------ Data to examine
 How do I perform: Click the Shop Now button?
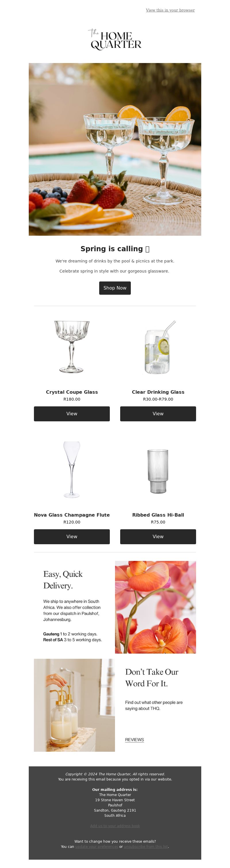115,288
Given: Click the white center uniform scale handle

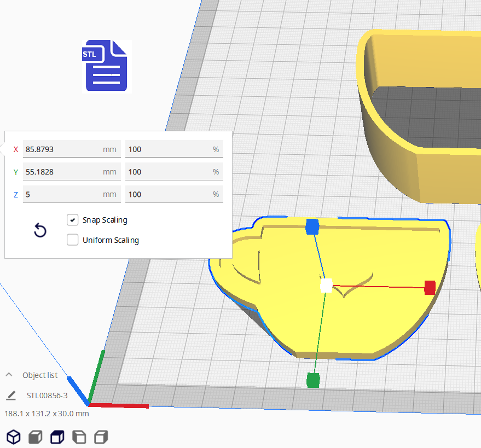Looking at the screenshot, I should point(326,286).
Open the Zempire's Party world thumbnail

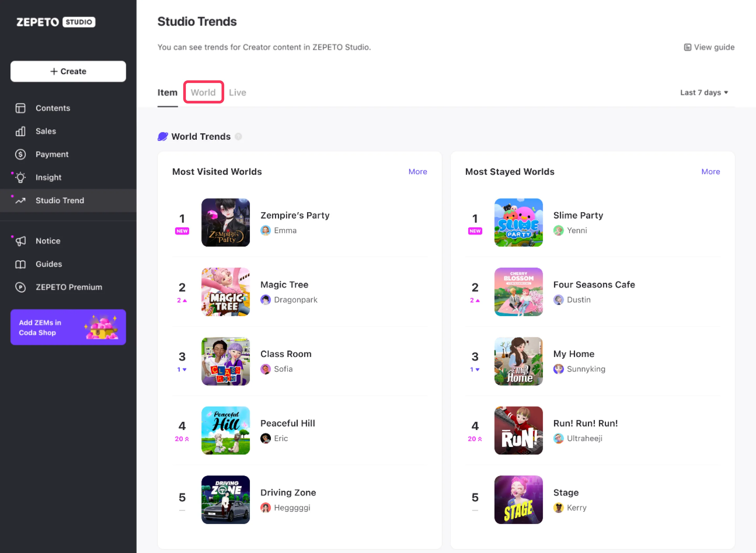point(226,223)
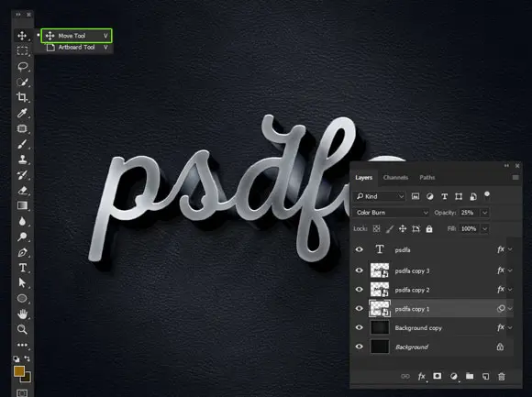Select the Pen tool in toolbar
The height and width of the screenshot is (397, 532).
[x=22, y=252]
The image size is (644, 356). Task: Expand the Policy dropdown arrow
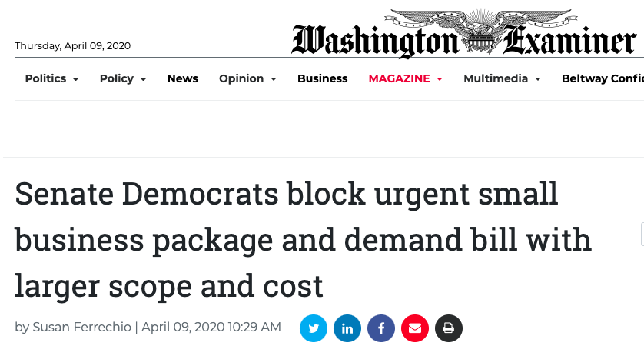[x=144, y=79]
------------
------ Data to examine
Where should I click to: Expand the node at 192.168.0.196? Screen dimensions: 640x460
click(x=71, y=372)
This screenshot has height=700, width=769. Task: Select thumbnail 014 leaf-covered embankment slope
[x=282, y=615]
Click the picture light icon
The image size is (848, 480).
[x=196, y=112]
------------
— Problem statement —
Give again exactly, and only, the lines above starting at the one with "Where should I" and ending at the one with "Click the picture light icon".

— Task answer —
Where should I click to: Expand the node at 192.168.0.196? Screen dimensions: 640x460
click(x=71, y=372)
This screenshot has height=700, width=769. Task: Select thumbnail 014 leaf-covered embankment slope
[x=282, y=615]
Click the picture light icon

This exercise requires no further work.